▶ **RECORDED INFORMATION**:
[Start of Attachment]
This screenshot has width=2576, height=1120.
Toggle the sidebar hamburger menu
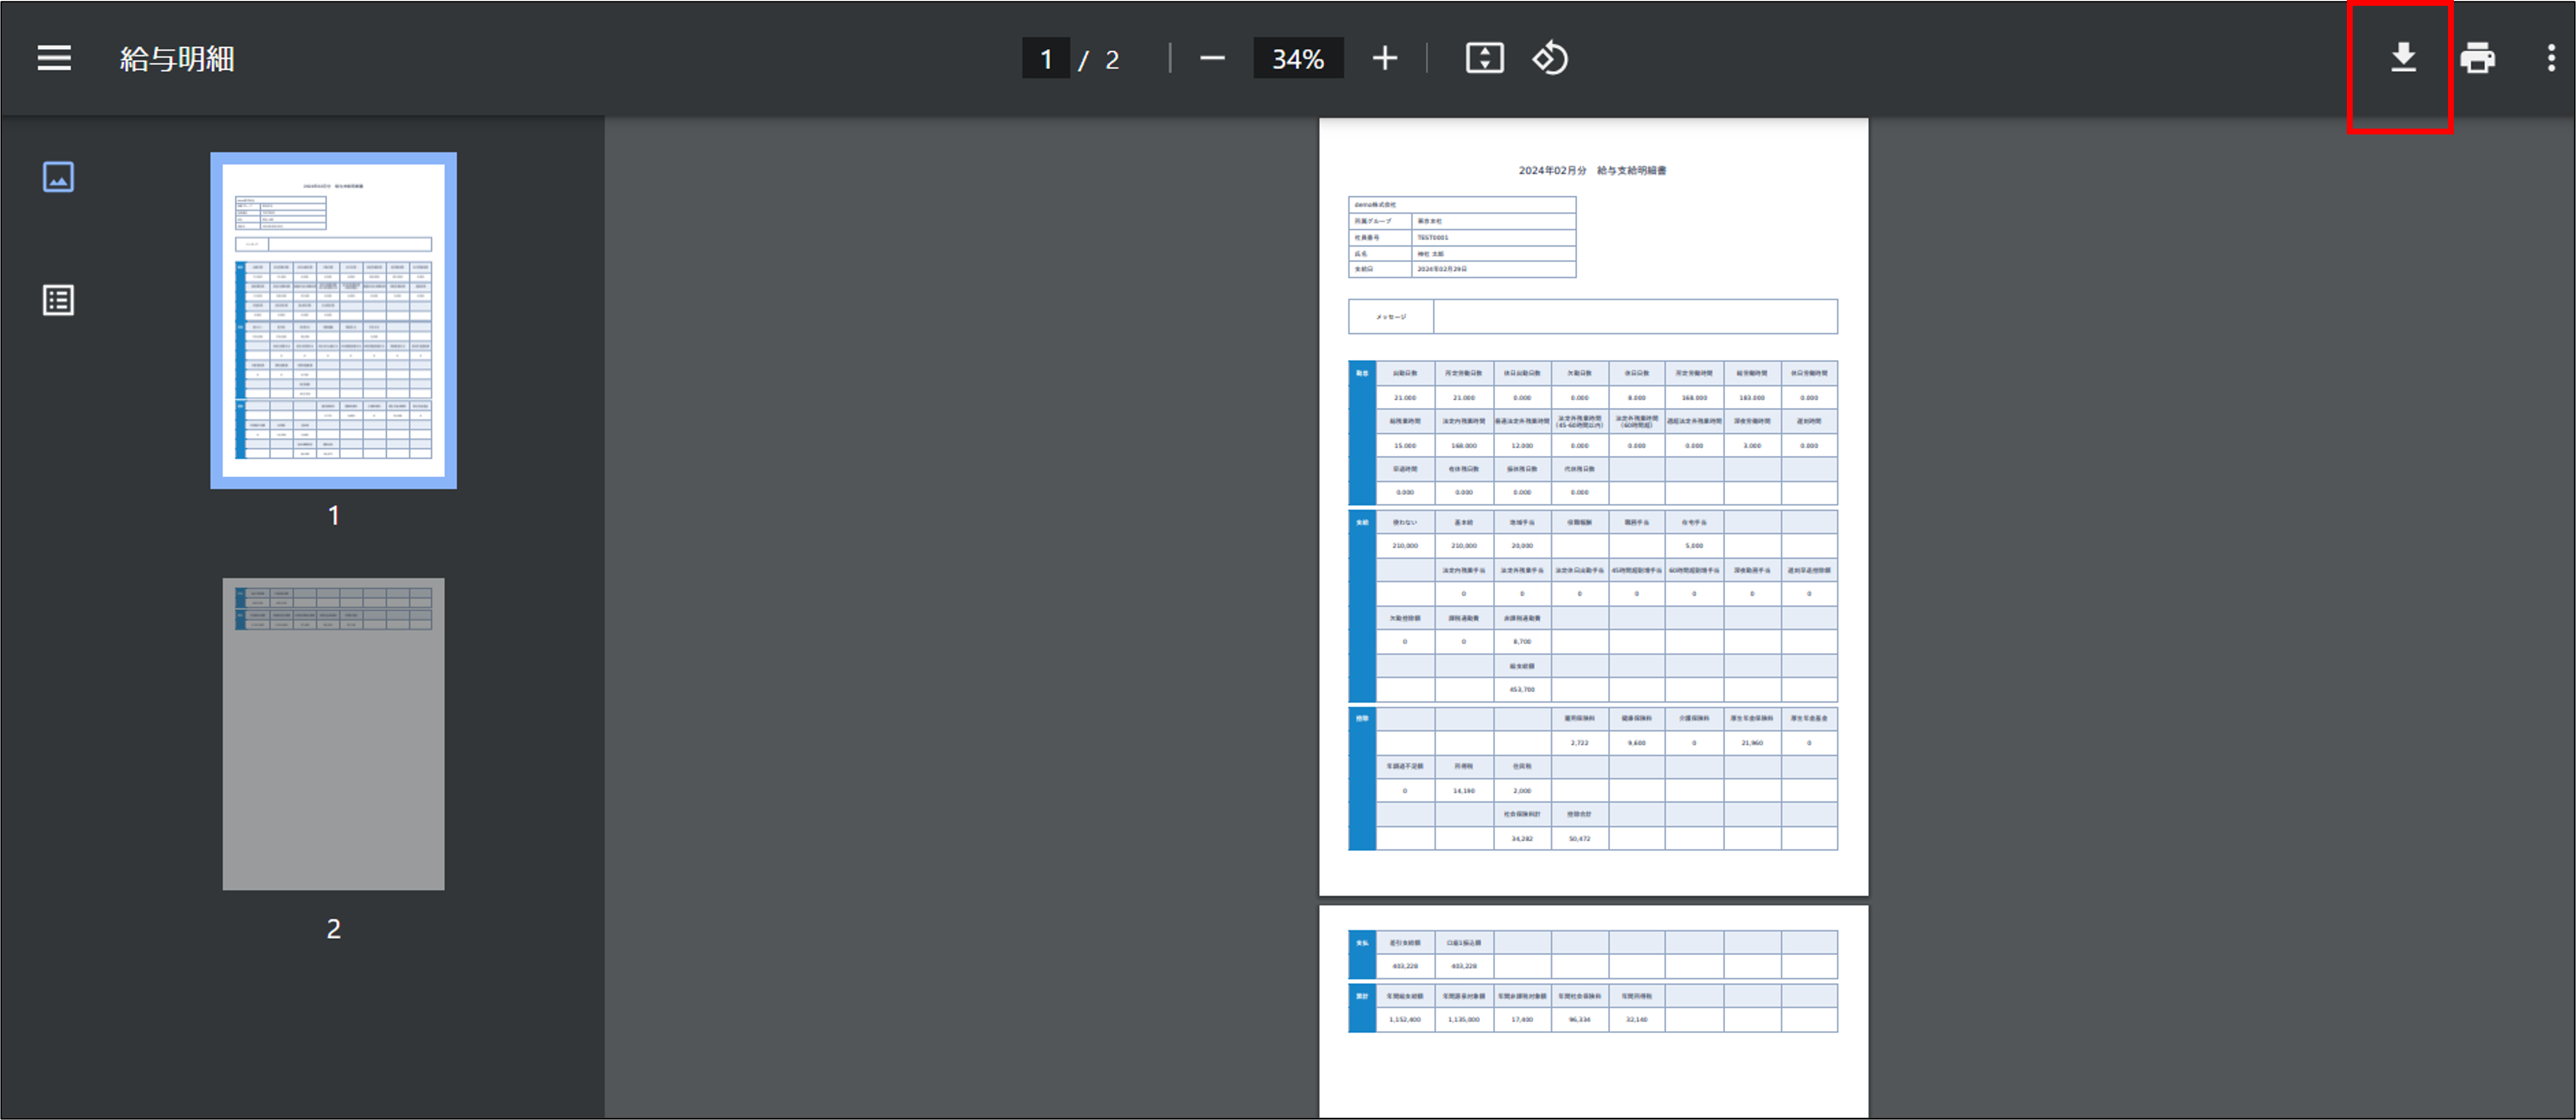(54, 58)
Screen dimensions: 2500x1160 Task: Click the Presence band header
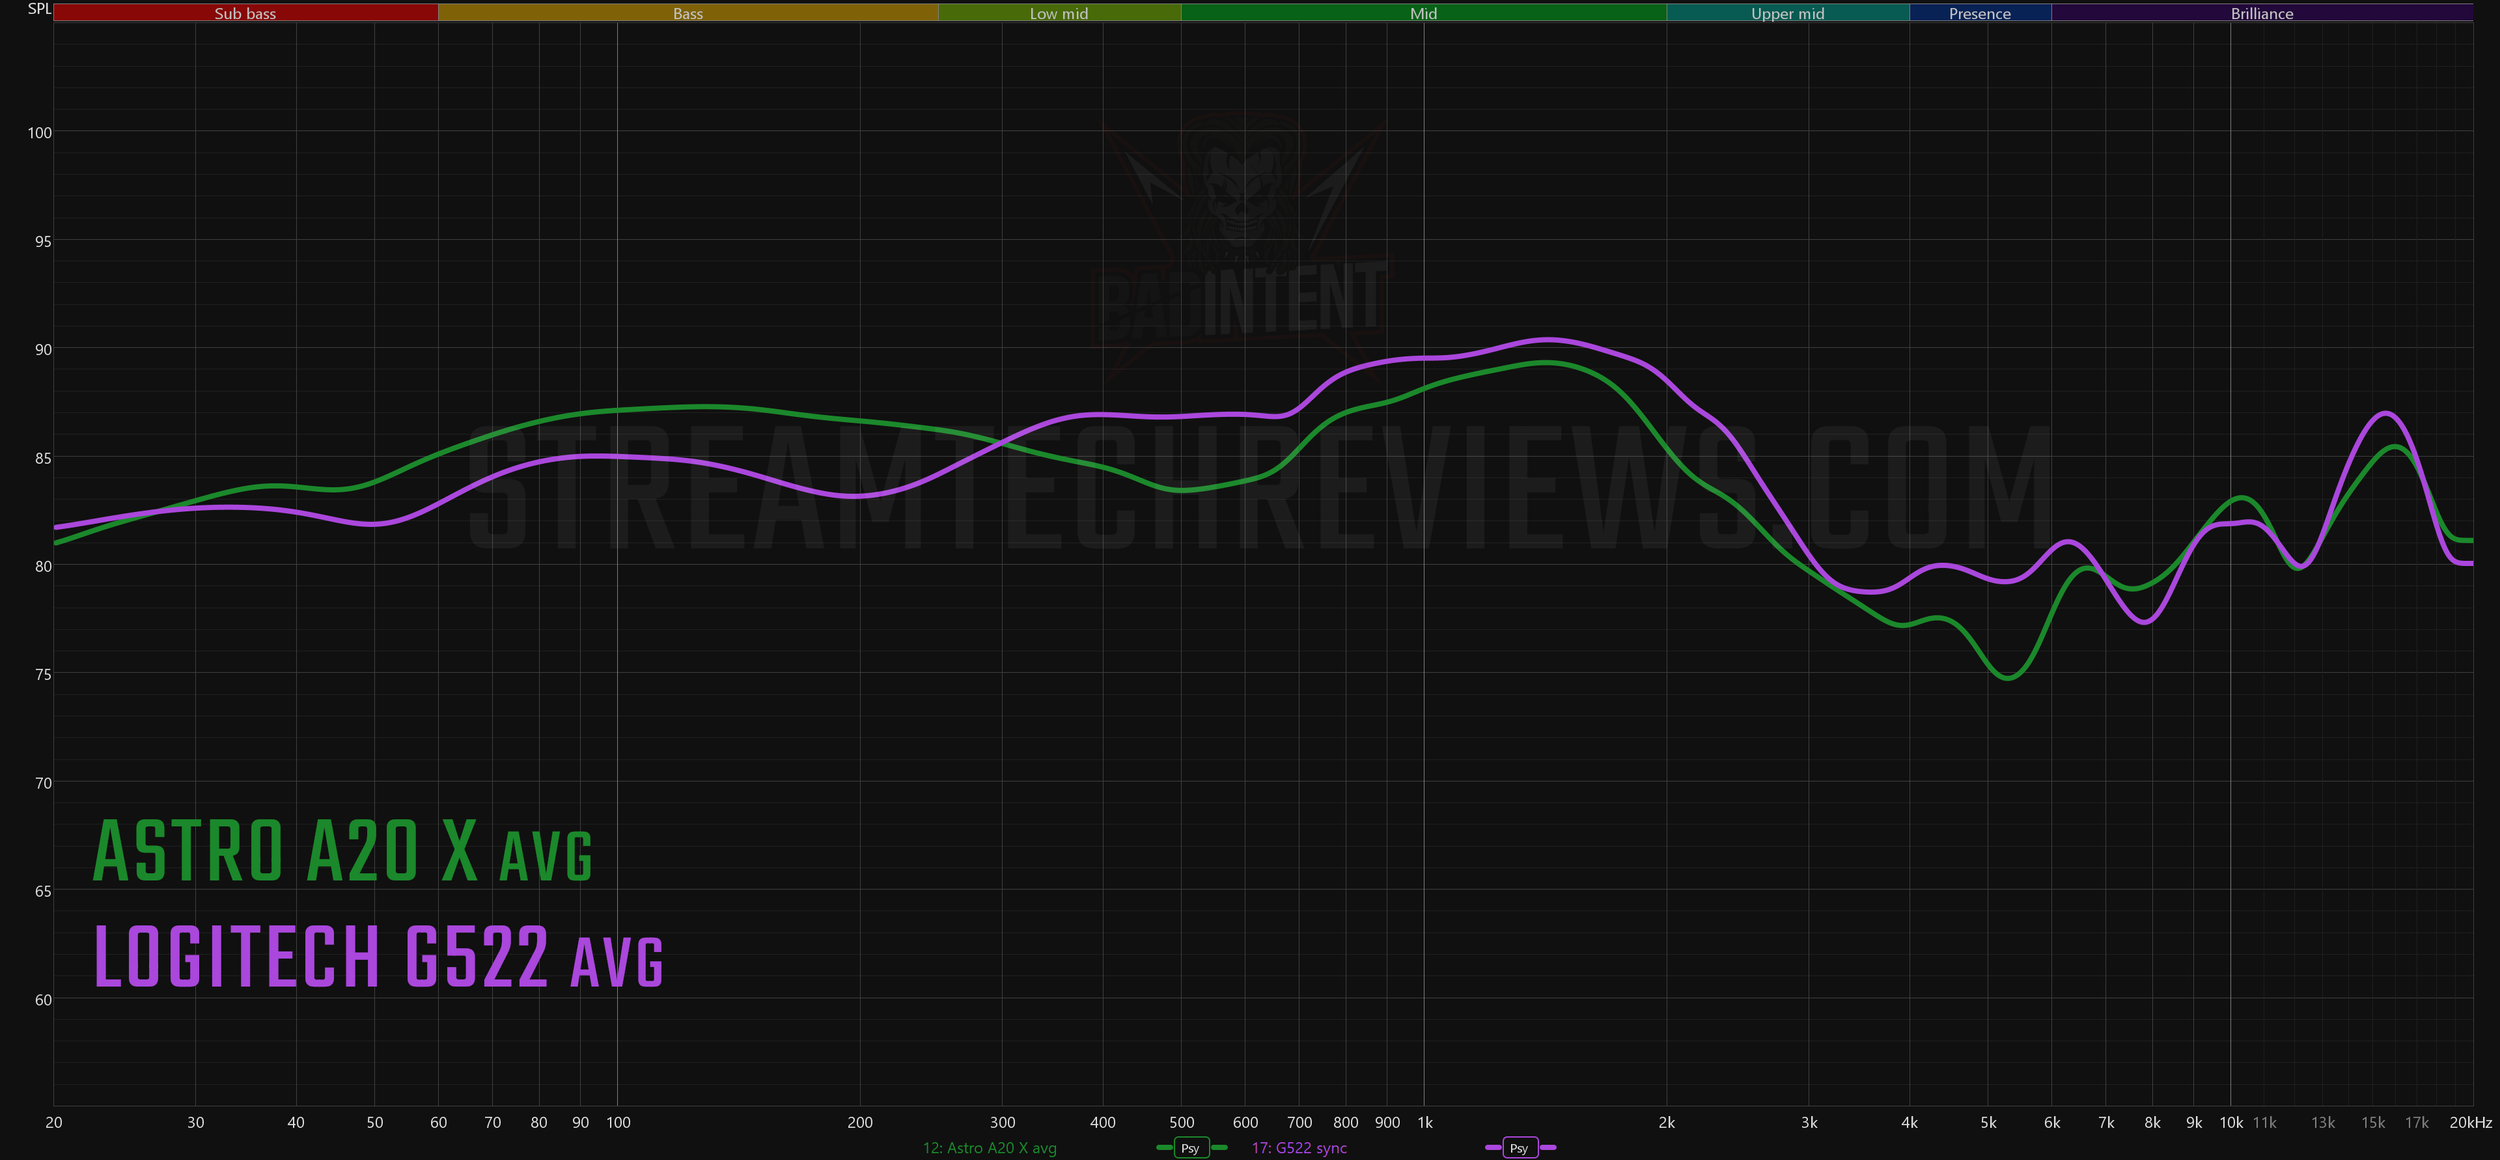[1979, 13]
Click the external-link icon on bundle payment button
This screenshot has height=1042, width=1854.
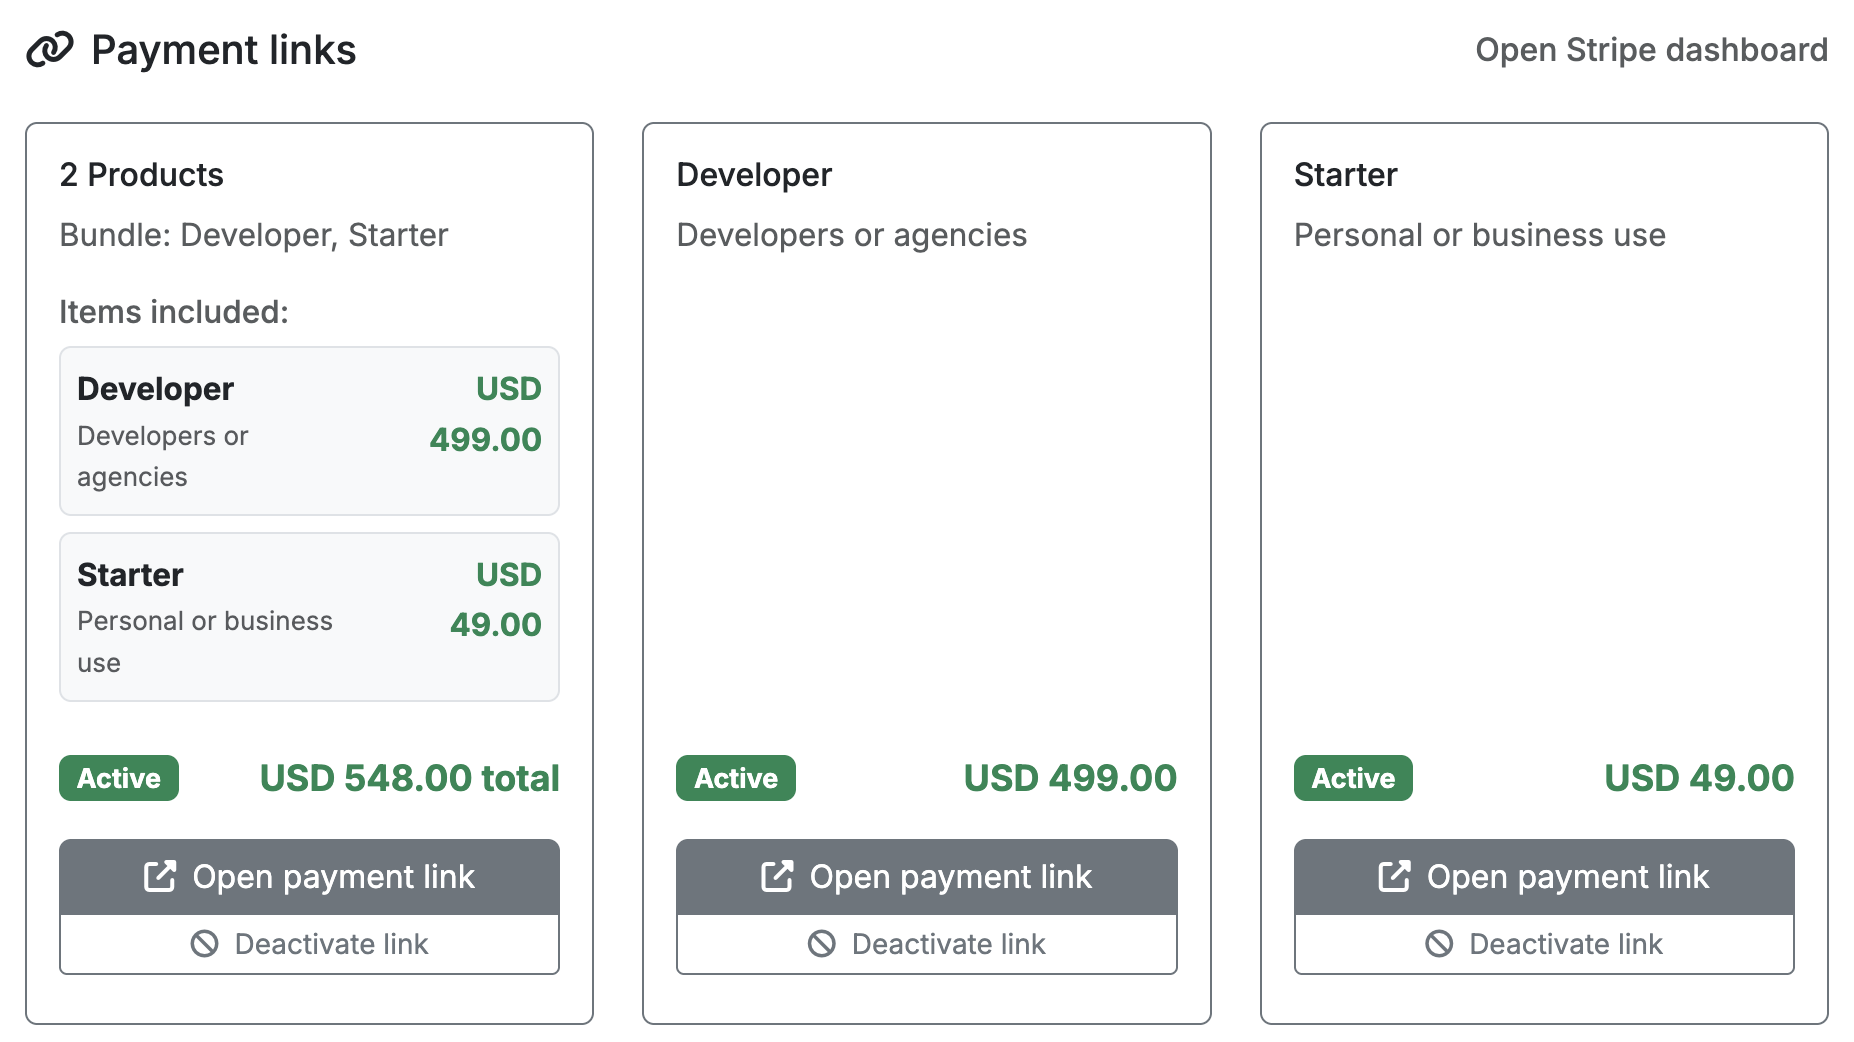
[End of Attachment]
From the line containing "Screen dimensions: 2500x1160" to the last line of the records, inclusive, output the lines exactly as written and nothing else; leave out the pictures.

Screen dimensions: 2500x1160 Task: Click the Presence band header
[1979, 13]
Click the external-link icon on bundle payment button
This screenshot has height=1042, width=1854.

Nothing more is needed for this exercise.